───── EXTRAIT DU TEXTE ─────

Formation ou formatage ?

Soumise à des impératifs d’abord pédagogiques, la littérature de jeunesse est un secteur en proie à des contraintes économiques, éditoriales et idéologiques qui restreignent la création.

Ingrid Merckx  • 24 décembre 2008 abonné·es

Les restrictions ne datent pas d’hier. La loi de 1949 sur les publications pour la jeunesse interdit celles qui présenteraient « sous un jour favorable le banditisme, le mensonge, le vol, la paresse, la lâcheté, la haine, la débauche, ou les actes qualifiés crimes ou délits de nature à démoraliser l’enfance et la jeunesse » . Le journal de bande dessinée Tarzan en a fait les frais en 1952. Et, dans les années 1930, la Guerre des boutons de Louis Pergaud s’était vu refuser l’entrée des bibliothèques à cause des gros mots, relate Christian Poslaniec dans Des livres d’enfants à la littérature de jeunesse
[^2].

─────

TRAVAIL DEMANDÉ:
(1) Quelles contraintes restreignant la création le texte sur la littérature de jeunesse attribue-t-il à ce secteur ?
(2) Poursuivez le texte sur la littérature de jeunesse en quelques phrases, à partir de sa dernière phrase.

───── ENTRÉES EXTRAITES ─────

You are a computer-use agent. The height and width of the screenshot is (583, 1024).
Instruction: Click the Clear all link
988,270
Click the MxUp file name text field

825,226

─────

RÉPONSES PAR TÂCHE:
(1) Économiques, éditoriales, idéologiques

(2)
Pause dans les années 1970, époque de subversion. En 1967, Maurice Sendak est le premier auteur à se permettre d’explorer l’inconscient de l’enfant avec Max et les maximonstres (École des loisirs). Quatre ans plus tard, Le géranium sur la fenêtre vient de mourir mais toi, maîtresse, tu ne t’en es pas aperçue, d’Albert Cullum et François Ruy Vidal (Harlin Quist), amorce une mutation esthétique et idéologique. Puis certains éditeurs ­sortent des histoires morbides, du type Dracula spectacula de John Goldthwaite (Harlin Quist) et le Chat noir d’Edgar Poe (Jean-Pierre Delarge), ou abordant des thèmes ambigus comme le sexisme et le divorce (Les Éditions du sourire). « Si j’ai conçu des livres d’enfants, confie Tomi Ungerer, l’auteur des Trois Brigands, c’était d’une part pour amuser l’enfant que je suis, et d’autre part pour choquer, dynamiter les tabous, mettre les normes à l’envers… »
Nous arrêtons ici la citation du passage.